Polizze, la Super Vita affascina i Paperoni

Private Insurance - Asset Management (2) Imc

Private Insurance - Asset Management (2) Imc(di Patrizia Puliafito – Corriere Economia)

Le assicurazioni valgono il 12% dei portafogli

Sarà un prodotto versatile in grado di coprire rischi diversi. La polizza del futuro sarà, come dicono gli esperti, multi-ramo, cioè capace di rispondere puntualmente alle complesse esigenze dei grandi patrimoni e al crescente bisogno di sicurezza che ha portato le famiglie più facoltose ad aumentare in modo significativo l’investimento in prodotti assicurativi.

Secondo l’analisi trimestrale dell’Ufficio studi di Aipb (l’associazione che rappresenta l’industria italiana del private banking), a fine giugno, l’investimento complessivo in polizze ammontava a 62 miliardi. Sei miliardi in più in pochi mesi (da fine dicembre 2014 a giugno 2015). Con una quota dell’11,8% nei portafogli, i contratti assicurativi per le famiglie facoltose sono diventati la terza soluzione d’investimento, dopo le gestioni patrimoniali e i fondi che rappresentano rispettivamente il 19% e il 18,5% degli asset.
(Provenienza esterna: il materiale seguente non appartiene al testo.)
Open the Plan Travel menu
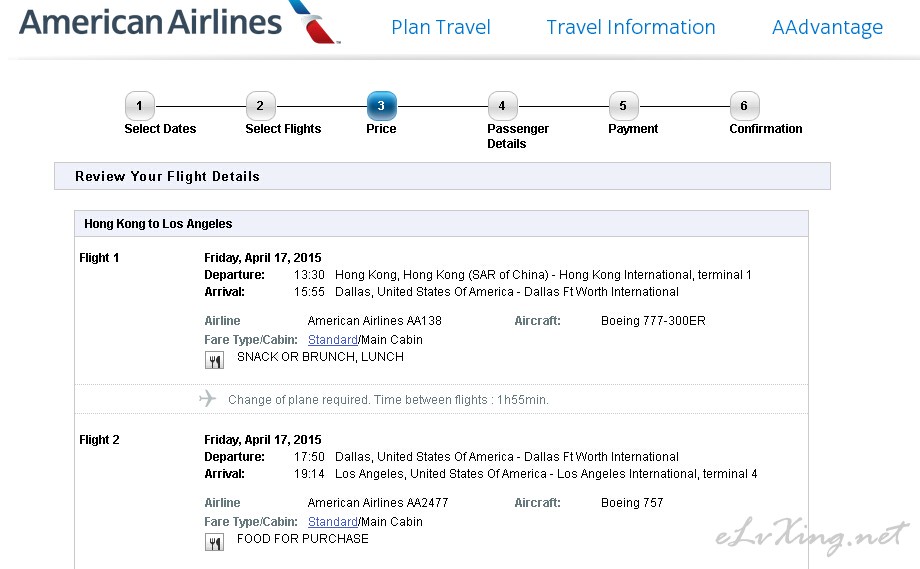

Il predominio spetta alle polizze di puro investimento che, da sole, valgono il 36,4% del totale degli assicurativi.

Il mercato

«Anche nella nostra esperienza di boutique di consulenza per la gestione di portafogli private riscontriamo un interesse crescente verso questo tipo di prodotti e una positiva risposta della clientela quando ne proponiamo l’inserimento in modo mirato — spiega Fabrizio Greco, direttore generale gruppo Ersel. In passato c’è stato un interesse verso le polizze di Ramo I, a gestione separata, quelle a rischio più contenuto. Nell’ultimo periodo il Ramo I sta tornando di attualità dato il contesto di tassi monetari negativi, mentre la polizze Ramo III hanno nella flessibilità di investimento il loro punto di maggior interesse per gli investitori. Per il futuro puntiamo in particolare sulle multiramo, che uniscono i punti di forza di entrambe le tipologie di prodotti assicurativi sotto un unico contratto», conclude Greco.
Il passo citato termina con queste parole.